··· Fragmento de página
La quietud del naufragio
- Pao Romero

- 12 oct
- 5 Min. de lectura
I. El día que el cuerpo despertó
Despertar con ganas de hacer cosas es como ver entrar un rayo de sol después de varias semanas nubladas. La luz se cuela sutilmente, pero se hace notar; abro los ojos y, por un instante, la vida no pesa tanto.Hoy desperté así, con un impulso que pasó de cero a cien en segundos.
Pero no me fío del todo: me quedo expectante, observando si permanece o si solo es el impulso efímero de haber despertado. No puedo llamarlo alegría. La alegría viene después, cuando reconozco esa chispa que enciende mis neuronas y las conecta con las ganas de existir.
¿Sabes qué significa? Que el medicamento está haciendo efecto.Mi química interna se estabiliza; casi puedo sentir las sinapsis cumpliendo su trabajo, funcionando.Y, de pronto, todo —lo mínimo— se vuelve posible.
······
··· Datos proporcionados
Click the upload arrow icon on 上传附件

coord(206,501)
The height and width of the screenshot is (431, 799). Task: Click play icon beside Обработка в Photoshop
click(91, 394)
······
Con esta información —
1 – Enumera los datos que aparecen con guion justo debajo del título del texto sobre el despertar.
2 – Cambia "rayo de sol" por "rayo de luna" en el fragmento del texto sobre el despertar que empieza en "La quietud del" y termina en "cien en segundos.", y escribe ese fragmento.
3 – Sigue escribiendo el texto sobre el despertar desde donde se queda.
El listado no tiene nada que ver con el texto sobre el despertar.

Respuestas —
1 – Pao Romero; 12 oct; 5 Min. de lectura

2 –
La quietud del naufragio
- Pao Romero

- 12 oct
- 5 Min. de lectura
I. El día que el cuerpo despertó
Despertar con ganas de hacer cosas es como ver entrar un rayo de luna después de varias semanas nubladas. La luz se cuela sutilmente, pero se hace notar; abro los ojos y, por un instante, la vida no pesa tanto.Hoy desperté así, con un impulso que pasó de cero a cien en segundos.

3 –
II. La incomodidad de explicar lo invisible
Nunca me he dado a la tarea de contarte cómo se siente entrar en un cuadro depresivo, ni cómo es salir de él. En el fondo, me cuesta hacerlo porque, cuando lo intento, siento que me justifico.
He escuchado demasiadas veces : “Estás exagerando.” “Solo eres floja.” “¿Por qué estás deprimida si lo tienes todo?” “Todo está en tu cabeza.”
Cada frase resuena como un eco ácido, una forma elegante de invalidar mi experiencia. Y sí: todo está en mi cabeza, pero no por actitud ni por flojera. Es un problema químico, de neurotransmisores y circuitos que se desajustan, un mecanismo interno que no depende de mi voluntad.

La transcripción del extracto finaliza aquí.